Reproduce the entries from the start through the line containing "tap(463, 299)", replacing "eraser icon" with "pencil icon" and leaving everything else unchanged.

- [Data for processing]:
════

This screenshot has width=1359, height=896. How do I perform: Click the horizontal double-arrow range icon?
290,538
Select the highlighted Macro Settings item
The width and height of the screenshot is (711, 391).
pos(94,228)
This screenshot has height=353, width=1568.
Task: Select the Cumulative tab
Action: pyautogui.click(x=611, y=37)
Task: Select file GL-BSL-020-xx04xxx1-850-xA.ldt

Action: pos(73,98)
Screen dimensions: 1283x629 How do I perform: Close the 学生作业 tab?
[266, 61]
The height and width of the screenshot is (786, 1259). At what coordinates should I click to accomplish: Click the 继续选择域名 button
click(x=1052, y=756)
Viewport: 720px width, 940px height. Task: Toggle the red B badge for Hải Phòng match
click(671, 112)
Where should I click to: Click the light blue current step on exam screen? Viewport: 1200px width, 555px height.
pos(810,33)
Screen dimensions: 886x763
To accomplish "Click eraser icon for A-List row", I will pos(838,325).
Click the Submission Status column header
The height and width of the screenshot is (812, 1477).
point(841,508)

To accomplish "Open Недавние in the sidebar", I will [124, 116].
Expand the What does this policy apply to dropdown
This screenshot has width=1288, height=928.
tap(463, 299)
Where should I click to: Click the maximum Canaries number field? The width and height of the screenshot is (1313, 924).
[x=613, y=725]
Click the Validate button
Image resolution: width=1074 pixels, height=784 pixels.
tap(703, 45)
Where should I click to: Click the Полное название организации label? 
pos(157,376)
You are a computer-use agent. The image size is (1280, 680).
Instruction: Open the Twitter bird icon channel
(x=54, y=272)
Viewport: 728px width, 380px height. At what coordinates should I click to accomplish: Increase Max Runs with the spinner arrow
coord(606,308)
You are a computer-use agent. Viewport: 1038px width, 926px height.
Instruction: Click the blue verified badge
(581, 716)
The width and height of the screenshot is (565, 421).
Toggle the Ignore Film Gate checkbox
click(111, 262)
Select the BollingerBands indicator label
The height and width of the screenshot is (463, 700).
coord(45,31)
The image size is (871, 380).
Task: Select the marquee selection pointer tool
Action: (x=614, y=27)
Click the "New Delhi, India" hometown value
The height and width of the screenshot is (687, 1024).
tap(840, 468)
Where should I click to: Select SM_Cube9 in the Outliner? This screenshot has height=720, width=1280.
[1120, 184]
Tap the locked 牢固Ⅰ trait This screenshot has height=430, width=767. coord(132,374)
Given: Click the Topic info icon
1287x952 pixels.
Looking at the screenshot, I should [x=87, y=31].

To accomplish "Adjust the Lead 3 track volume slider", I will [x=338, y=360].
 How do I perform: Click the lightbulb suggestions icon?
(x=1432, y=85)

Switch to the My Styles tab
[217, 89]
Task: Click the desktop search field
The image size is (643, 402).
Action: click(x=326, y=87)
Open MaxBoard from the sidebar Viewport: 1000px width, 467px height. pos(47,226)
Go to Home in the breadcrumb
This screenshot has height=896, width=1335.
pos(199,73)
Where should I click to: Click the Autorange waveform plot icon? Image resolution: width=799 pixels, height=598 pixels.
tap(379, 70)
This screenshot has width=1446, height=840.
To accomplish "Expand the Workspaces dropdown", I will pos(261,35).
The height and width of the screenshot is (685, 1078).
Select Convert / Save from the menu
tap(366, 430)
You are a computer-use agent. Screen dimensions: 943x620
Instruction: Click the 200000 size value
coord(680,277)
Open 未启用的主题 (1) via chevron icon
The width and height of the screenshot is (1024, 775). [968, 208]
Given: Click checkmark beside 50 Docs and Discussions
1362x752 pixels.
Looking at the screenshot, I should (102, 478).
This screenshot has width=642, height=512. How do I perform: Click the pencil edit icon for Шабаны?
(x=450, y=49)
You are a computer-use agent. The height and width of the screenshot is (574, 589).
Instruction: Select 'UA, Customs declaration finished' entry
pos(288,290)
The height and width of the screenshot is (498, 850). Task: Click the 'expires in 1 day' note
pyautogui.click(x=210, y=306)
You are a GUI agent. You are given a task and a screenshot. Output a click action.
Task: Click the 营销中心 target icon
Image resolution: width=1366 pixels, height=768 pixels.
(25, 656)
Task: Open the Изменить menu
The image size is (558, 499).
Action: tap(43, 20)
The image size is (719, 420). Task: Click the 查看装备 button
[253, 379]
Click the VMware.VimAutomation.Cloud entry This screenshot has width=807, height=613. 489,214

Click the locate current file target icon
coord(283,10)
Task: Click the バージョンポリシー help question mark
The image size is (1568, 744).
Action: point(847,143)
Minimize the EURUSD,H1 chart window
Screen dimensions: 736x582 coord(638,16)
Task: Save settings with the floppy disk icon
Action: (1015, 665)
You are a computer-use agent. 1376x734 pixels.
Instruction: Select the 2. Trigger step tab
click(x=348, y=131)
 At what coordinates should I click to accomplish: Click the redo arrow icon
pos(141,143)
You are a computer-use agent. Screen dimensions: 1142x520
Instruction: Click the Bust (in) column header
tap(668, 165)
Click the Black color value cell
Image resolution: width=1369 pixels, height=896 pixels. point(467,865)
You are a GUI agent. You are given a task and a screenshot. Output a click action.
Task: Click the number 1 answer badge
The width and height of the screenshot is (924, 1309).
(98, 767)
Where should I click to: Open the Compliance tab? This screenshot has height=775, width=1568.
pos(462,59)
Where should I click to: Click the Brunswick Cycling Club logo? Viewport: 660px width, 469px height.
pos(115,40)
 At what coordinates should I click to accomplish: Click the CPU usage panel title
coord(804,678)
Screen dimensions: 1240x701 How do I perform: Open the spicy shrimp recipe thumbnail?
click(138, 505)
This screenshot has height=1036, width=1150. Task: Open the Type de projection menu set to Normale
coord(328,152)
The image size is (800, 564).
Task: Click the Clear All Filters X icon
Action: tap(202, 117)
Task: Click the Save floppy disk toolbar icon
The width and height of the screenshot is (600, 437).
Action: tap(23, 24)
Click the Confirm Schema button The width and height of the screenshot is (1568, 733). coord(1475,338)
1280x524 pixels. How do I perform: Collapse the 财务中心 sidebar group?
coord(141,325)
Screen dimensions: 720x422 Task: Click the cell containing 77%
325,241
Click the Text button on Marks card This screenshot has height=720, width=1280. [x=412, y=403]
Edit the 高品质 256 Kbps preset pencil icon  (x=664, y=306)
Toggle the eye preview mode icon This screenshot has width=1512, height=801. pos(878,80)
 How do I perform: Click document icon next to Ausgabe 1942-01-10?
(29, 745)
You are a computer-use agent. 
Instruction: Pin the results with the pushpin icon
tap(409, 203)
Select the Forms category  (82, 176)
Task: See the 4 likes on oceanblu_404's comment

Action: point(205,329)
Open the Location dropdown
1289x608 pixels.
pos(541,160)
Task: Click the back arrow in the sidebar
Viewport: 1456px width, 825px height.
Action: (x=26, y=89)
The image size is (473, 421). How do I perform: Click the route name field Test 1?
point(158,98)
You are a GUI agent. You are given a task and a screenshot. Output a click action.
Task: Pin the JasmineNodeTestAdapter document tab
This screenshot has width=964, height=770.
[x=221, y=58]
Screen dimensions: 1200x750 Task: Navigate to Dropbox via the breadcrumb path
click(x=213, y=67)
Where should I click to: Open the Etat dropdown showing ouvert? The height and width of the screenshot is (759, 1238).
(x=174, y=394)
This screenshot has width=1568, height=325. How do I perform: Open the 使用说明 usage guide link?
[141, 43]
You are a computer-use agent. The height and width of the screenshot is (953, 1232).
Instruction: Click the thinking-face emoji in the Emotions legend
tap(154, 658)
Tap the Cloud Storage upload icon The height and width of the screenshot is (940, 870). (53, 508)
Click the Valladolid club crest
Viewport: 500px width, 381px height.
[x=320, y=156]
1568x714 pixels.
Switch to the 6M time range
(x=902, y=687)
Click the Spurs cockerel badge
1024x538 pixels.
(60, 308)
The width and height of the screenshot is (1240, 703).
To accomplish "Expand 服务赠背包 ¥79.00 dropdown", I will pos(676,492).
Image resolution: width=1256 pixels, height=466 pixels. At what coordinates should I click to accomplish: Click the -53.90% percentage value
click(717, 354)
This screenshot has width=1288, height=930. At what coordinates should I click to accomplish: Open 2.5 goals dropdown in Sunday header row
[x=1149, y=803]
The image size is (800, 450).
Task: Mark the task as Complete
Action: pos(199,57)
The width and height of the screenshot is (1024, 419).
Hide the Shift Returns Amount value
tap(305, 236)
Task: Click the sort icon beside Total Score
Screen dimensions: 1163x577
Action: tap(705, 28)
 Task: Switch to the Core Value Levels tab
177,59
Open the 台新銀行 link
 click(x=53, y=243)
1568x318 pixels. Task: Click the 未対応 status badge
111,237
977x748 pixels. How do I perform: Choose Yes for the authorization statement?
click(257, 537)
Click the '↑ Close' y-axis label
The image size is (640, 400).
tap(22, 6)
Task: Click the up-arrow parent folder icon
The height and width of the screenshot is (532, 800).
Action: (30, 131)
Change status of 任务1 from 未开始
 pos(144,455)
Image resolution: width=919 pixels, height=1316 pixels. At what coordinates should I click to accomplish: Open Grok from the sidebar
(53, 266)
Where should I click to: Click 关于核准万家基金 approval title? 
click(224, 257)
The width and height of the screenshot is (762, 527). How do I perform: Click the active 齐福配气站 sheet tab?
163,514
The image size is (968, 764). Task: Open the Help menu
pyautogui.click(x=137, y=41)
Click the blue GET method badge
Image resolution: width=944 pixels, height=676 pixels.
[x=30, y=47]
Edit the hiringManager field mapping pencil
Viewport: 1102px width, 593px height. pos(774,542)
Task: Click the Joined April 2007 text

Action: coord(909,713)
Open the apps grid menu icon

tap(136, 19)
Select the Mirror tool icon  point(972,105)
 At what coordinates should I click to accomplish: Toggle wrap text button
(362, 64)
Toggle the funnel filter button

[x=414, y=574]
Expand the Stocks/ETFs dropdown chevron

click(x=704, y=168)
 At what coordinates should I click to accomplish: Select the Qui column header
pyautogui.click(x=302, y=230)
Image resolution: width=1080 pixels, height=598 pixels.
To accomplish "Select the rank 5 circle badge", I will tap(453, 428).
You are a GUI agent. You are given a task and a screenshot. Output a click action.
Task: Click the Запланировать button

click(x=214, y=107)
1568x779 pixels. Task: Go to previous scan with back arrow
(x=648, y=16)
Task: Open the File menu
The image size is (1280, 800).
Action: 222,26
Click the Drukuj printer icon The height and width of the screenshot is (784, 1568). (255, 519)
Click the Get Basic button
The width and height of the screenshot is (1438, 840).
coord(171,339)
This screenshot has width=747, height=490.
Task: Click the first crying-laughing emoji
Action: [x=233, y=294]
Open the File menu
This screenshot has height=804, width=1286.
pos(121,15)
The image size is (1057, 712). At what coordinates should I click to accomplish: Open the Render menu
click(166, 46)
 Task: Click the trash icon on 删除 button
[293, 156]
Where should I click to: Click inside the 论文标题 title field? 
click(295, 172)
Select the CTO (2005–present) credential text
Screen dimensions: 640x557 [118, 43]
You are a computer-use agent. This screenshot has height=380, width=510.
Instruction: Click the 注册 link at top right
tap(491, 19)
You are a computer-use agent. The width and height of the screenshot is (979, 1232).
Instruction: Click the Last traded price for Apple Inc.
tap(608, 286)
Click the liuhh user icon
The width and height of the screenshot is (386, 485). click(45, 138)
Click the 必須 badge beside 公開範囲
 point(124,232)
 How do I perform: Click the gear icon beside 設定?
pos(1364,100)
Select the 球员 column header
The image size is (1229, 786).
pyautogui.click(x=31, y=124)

════

- [Result below]:
This screenshot has width=1359, height=896. How do I perform: Click the horizontal double-arrow range icon?
290,538
Select the highlighted Macro Settings item
The width and height of the screenshot is (711, 391).
pos(94,228)
This screenshot has height=353, width=1568.
Task: Select the Cumulative tab
Action: pyautogui.click(x=611, y=37)
Task: Select file GL-BSL-020-xx04xxx1-850-xA.ldt

Action: pos(73,98)
Screen dimensions: 1283x629 How do I perform: Close the 学生作业 tab?
[266, 61]
The height and width of the screenshot is (786, 1259). At what coordinates should I click to accomplish: Click the 继续选择域名 button
click(x=1052, y=756)
Viewport: 720px width, 940px height. Task: Toggle the red B badge for Hải Phòng match
click(671, 112)
Where should I click to: Click the light blue current step on exam screen? Viewport: 1200px width, 555px height.
pos(810,33)
Screen dimensions: 886x763
To accomplish "Click pencil icon for A-List row", I will pos(838,325).
Click the Submission Status column header
The height and width of the screenshot is (812, 1477).
point(841,508)

To accomplish "Open Недавние in the sidebar", I will [124, 116].
Expand the What does this policy apply to dropdown
This screenshot has width=1288, height=928.
tap(463, 299)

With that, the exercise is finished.